I don’t remember much of that day, but I do remember deciding to sing Evensong, and I remember sitting in my friend’s kitchen, taking my music out of its pink plastic folder to sing through it in my head. And in that first moment of silent practise – the instant that the first notes formed in the maelstrom of my mind – I felt a sense of calm. The constant, low-level scream of anxiety that had ridden that space behind my sternum, which had distanced me from everything but the reality of oh my God, what had I done?, abated. Silence, when in those few hours I had become so used to quietly raging fear that I only noticed it in the light of its absence. I wish I could remember what piece of music that was. I feel like I owe it a favour, or a beer, or my thanks at least.

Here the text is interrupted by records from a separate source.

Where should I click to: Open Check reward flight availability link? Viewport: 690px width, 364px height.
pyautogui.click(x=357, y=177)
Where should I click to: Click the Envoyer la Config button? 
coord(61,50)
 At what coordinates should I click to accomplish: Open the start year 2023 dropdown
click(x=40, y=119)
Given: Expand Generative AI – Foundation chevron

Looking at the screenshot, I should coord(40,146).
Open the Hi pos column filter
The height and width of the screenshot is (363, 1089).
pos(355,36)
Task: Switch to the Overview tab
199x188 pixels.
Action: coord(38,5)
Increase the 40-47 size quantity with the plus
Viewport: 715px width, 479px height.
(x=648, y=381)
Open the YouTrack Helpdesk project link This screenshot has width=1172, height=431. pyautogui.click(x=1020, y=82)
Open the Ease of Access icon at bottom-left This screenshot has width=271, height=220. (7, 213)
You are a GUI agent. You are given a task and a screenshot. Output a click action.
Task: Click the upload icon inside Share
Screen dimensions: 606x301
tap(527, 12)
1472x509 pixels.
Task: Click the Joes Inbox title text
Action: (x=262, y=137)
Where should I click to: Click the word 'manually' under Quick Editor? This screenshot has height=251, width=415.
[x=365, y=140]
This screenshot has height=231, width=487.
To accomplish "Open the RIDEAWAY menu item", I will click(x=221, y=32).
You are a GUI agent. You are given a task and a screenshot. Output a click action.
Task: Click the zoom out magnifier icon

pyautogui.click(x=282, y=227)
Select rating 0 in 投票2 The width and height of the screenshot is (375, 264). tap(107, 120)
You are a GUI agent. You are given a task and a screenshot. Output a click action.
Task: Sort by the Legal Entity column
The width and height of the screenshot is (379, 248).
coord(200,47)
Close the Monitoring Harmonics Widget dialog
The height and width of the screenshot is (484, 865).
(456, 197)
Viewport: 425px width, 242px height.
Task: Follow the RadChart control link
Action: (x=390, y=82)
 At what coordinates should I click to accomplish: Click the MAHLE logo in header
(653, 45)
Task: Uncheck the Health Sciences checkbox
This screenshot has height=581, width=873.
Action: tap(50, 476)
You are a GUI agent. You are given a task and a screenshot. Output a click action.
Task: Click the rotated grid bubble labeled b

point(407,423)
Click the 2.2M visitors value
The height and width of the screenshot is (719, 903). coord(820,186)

That was the start of a new life, the seizing of freedom, and a plunge into the darkness of fear, and flashbacks, and the very beginnings of the long, long process of making space in my soul for all that happened to me, all that was done to me, all I was forced to do. It’s been a long way out of that darkness, step by painful step, and I know that I’m a long way from that first fraught Milo-scented, music soothed day of freedom.

My friend will never know the depth of gratitude I have for her kindness, and I will never know the piece of music to which I owe those few moments of peace. I don’t even really know how to end this blog post, other than with a thankfulness I can never put words to, and the knowledge – hard and proud and unbreakable – that I survived.